Cognitive impairment is undetected in medical inpatients: a study of mortality and recognition amongst healthcare professionals
1 Department of Clinical Sciences, Clinical Memory Research Unit, Lund University, Simrisbanvägen 14, SE-205 02 Malmö, Sweden
2 Department of Emergency Medicine, Skåne University Hospital, SE-205 02 Malmö, Sweden
BMC Geriatrics 2012, 12:47 doi:10.1186/1471-2318-12-47Published: 24 August 2012
Detecting cognitive impairment in medical inpatients is important due to its association with adverse outcomes. Our aim was to study recognition of cognitive impairment and its association with mortality.

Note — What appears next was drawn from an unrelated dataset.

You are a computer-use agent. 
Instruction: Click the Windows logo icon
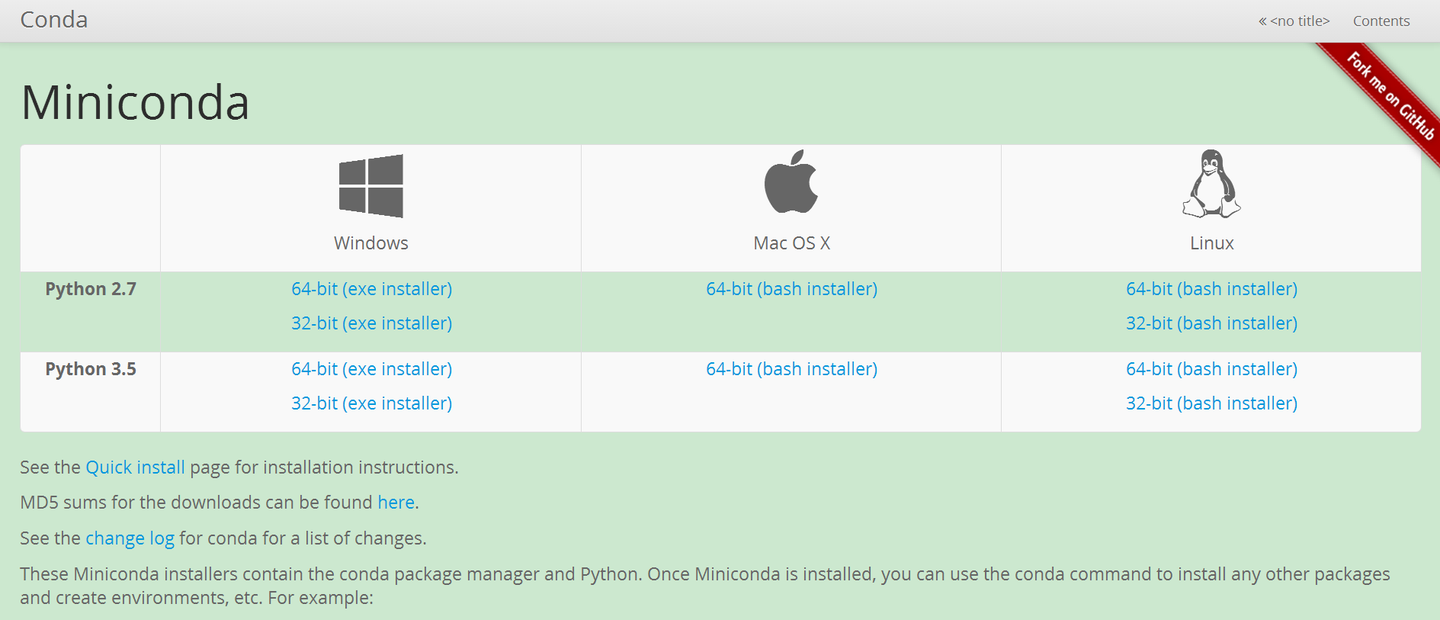click(371, 186)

200 inpatients aged over 60 years were recruited at the Department of General Internal Medicine at University Hospital MAS in Malmö, Sweden. The MMSE (Mini-Mental State Examination) and the CDT (Clock-Drawing Test) were performed and related to recognition rates by patients, staff physicians, nurses and informants. The impact of abnormal cognitive test results on mortality was studied using a multivariable Cox proportional hazards regression.

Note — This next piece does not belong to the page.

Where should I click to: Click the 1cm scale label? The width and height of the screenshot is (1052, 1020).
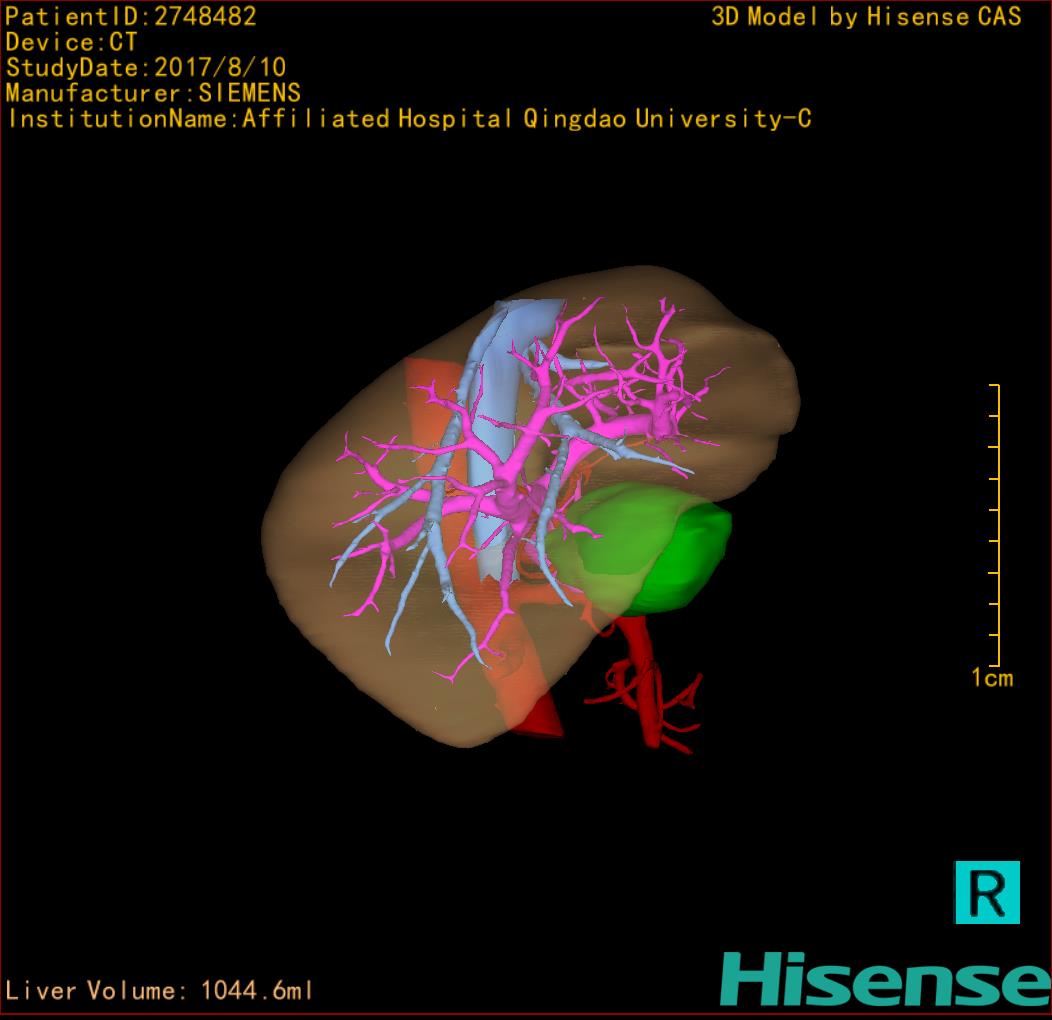click(x=991, y=679)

55 patients (28%) had no cognitive impairment while 68 patients (34%) had 1 abnormal test result (on MMSE or CDT) and 77 patients (39%) had 2 abnormal test results. Recognition by healthcare professionals was 12% in the group with 1 abnormal test and 44-64% in the group with 2 abnormal test results. In our model, cognitive impairment predicted 12-month mortality with a hazard ratio (95% CI) of 2.86 (1.28-6.39) for the group with 1 abnormal cognitive test and 3.39 (1.54-7.45) for the group with 2 abnormal test results.
Cognitive impairment is frequent in medical inpatients and associated with increased mortality. Recognition rates of cognitive impairment need to be improved in hospitals.